— Exercise instructions —
Copy each line of the records that contains the word "icon".

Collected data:
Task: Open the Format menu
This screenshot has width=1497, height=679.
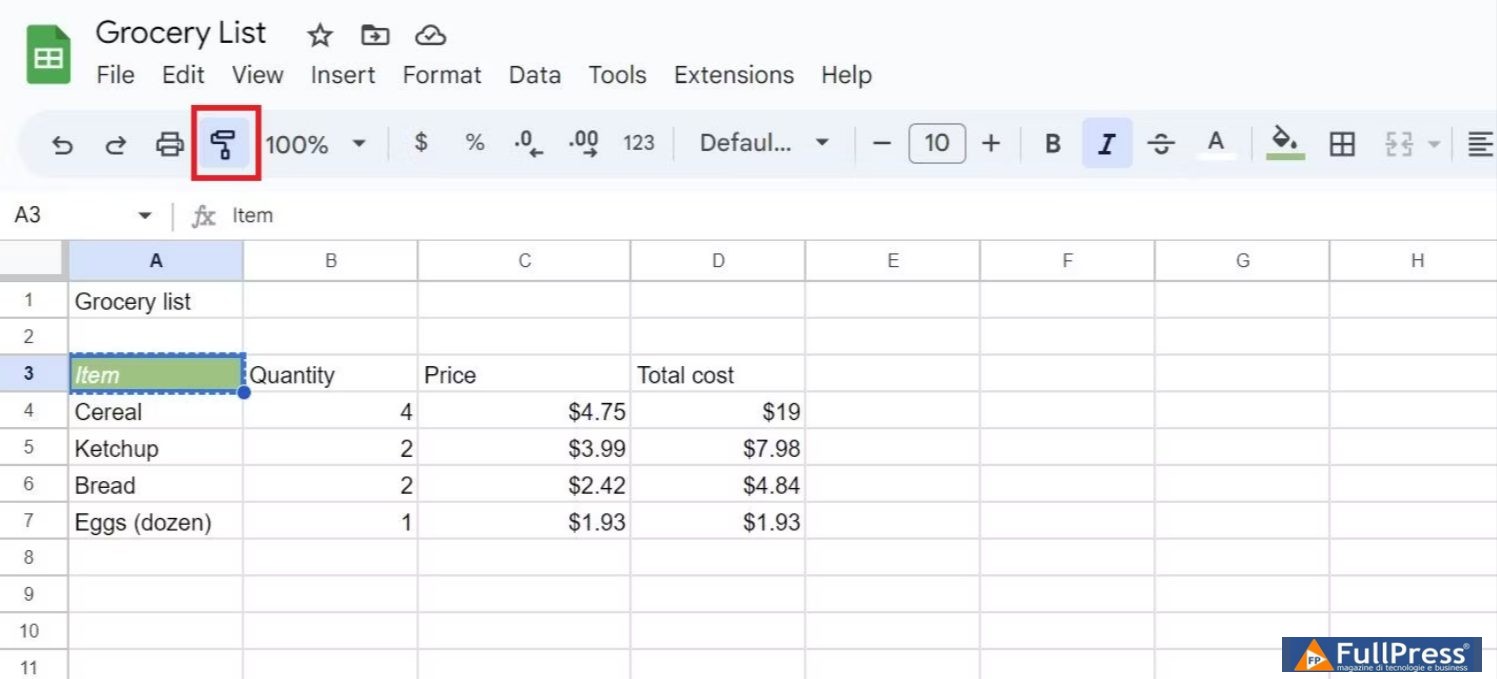Action: pyautogui.click(x=441, y=75)
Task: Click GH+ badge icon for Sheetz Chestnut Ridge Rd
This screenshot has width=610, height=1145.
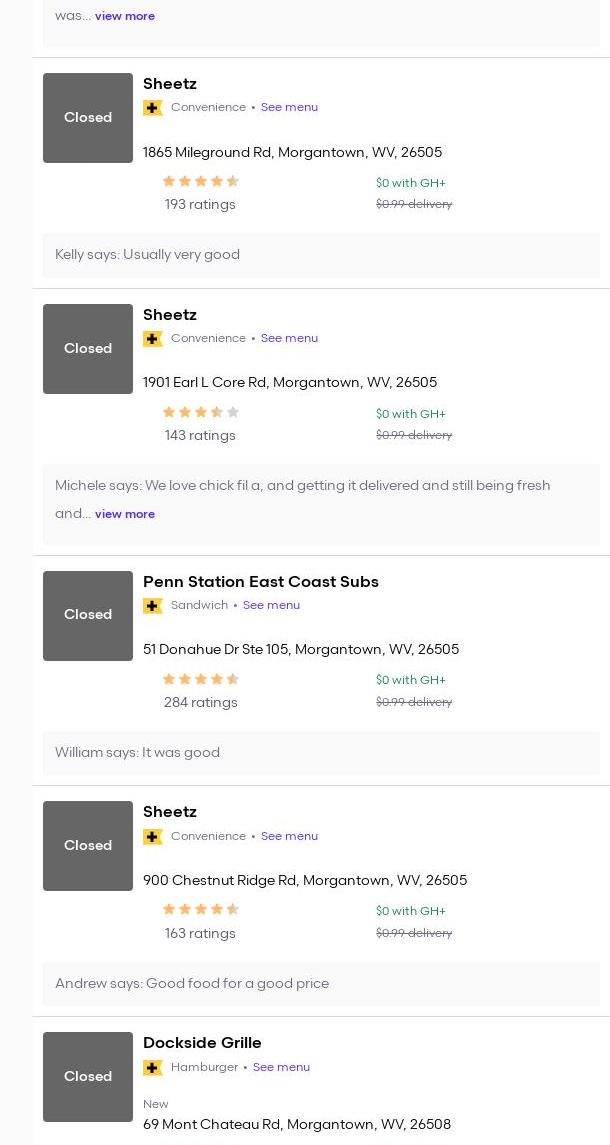Action: pyautogui.click(x=153, y=837)
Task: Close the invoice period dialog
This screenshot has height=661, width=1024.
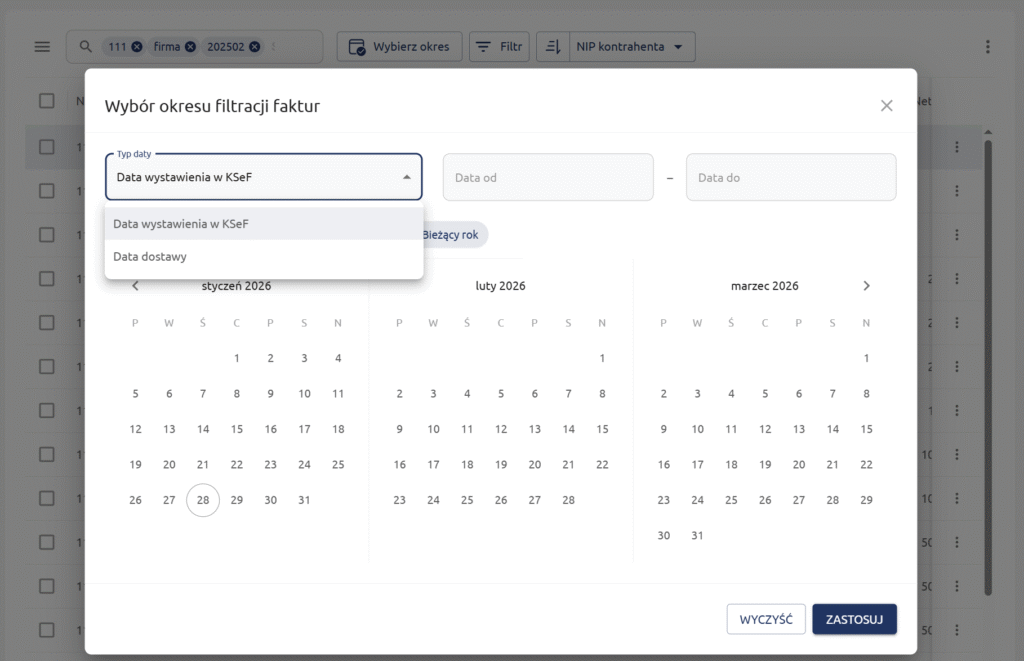Action: [886, 105]
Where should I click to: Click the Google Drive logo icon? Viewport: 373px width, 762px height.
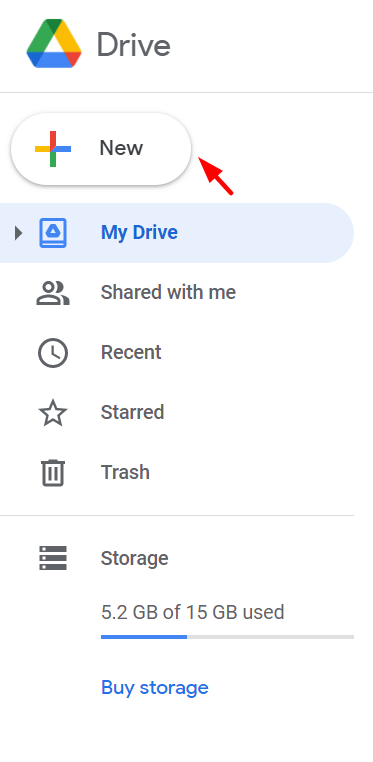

— Answer below —
Task: Click GH+ badge icon for Sheetz Chestnut Ridge Rd
Where should I click to: Click the Google Drive logo icon? Viewport: 373px width, 762px height.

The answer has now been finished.